Stored data entries
· · ·
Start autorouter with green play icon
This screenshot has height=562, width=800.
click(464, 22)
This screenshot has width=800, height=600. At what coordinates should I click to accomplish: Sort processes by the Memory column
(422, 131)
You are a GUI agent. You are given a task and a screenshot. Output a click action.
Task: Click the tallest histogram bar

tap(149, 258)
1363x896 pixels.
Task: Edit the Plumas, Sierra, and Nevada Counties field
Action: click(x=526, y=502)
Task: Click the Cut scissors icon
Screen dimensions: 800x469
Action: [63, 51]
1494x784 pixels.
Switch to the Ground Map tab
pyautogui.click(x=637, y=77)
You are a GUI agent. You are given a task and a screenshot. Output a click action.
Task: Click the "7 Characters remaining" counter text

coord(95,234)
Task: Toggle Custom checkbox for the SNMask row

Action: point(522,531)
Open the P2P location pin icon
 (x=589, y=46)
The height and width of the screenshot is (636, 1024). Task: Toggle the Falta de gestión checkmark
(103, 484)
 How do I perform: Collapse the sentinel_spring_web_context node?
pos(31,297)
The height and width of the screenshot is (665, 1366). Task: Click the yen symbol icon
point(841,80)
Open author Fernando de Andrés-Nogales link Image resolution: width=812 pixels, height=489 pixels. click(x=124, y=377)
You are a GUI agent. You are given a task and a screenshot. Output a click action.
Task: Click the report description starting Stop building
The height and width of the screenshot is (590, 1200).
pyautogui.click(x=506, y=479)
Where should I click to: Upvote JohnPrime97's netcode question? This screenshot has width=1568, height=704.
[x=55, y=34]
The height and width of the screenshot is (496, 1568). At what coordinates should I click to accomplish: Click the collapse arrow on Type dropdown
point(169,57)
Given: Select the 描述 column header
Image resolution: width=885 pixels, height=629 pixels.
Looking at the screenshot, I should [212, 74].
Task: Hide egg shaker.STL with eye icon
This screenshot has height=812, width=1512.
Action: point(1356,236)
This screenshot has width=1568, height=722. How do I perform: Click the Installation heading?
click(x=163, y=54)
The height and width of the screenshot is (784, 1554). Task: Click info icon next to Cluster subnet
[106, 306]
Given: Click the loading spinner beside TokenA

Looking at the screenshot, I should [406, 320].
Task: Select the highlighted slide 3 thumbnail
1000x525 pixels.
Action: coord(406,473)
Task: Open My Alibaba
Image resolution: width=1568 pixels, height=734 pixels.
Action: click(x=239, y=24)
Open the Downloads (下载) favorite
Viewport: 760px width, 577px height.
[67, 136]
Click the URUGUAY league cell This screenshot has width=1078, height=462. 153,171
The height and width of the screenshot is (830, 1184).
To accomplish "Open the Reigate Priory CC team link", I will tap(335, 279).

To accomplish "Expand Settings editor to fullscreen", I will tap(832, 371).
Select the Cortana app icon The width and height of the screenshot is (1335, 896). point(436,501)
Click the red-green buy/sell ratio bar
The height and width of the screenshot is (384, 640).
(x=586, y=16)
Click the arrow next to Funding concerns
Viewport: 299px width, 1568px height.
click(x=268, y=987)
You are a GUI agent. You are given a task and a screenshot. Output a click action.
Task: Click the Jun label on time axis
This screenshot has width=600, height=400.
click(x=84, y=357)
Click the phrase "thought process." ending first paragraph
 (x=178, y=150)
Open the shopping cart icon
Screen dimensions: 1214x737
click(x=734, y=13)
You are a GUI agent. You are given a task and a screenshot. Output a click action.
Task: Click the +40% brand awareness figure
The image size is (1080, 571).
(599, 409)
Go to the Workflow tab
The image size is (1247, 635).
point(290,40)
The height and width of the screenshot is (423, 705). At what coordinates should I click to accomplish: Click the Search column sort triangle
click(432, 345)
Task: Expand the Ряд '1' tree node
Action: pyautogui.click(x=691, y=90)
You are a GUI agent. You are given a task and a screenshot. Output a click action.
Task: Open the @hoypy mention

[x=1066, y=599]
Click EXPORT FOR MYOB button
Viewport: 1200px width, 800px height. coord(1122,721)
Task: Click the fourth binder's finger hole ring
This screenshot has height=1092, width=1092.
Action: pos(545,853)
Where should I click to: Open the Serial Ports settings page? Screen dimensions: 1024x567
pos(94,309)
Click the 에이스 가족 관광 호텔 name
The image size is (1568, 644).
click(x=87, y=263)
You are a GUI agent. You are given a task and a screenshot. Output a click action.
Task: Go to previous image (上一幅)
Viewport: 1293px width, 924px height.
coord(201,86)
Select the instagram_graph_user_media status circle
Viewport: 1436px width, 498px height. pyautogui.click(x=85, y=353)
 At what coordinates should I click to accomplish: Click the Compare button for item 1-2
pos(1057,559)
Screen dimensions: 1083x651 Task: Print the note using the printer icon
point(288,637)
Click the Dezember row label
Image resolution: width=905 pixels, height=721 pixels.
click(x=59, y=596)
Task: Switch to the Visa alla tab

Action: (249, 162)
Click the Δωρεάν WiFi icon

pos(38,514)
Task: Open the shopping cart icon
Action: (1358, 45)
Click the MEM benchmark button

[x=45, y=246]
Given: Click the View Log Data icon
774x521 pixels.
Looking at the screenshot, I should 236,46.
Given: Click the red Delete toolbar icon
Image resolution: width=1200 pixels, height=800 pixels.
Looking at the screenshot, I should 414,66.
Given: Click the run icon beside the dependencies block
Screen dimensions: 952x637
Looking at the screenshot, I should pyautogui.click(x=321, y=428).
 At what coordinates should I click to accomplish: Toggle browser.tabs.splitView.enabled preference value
· · ·
■ **Exercise details**
Of all the entries above, output exactly the lines between the one holding "Image resolution: width=885" and the one holding "Task: Open My Alibaba", inclusive.

■ **Answer to the exercise**
Image resolution: width=885 pixels, height=629 pixels.
Looking at the screenshot, I should [212, 74].
Task: Hide egg shaker.STL with eye icon
This screenshot has height=812, width=1512.
Action: point(1356,236)
This screenshot has width=1568, height=722. How do I perform: Click the Installation heading?
click(x=163, y=54)
The height and width of the screenshot is (784, 1554). Task: Click info icon next to Cluster subnet
[106, 306]
Given: Click the loading spinner beside TokenA

Looking at the screenshot, I should [406, 320].
Task: Select the highlighted slide 3 thumbnail
1000x525 pixels.
Action: coord(406,473)
Task: Open My Alibaba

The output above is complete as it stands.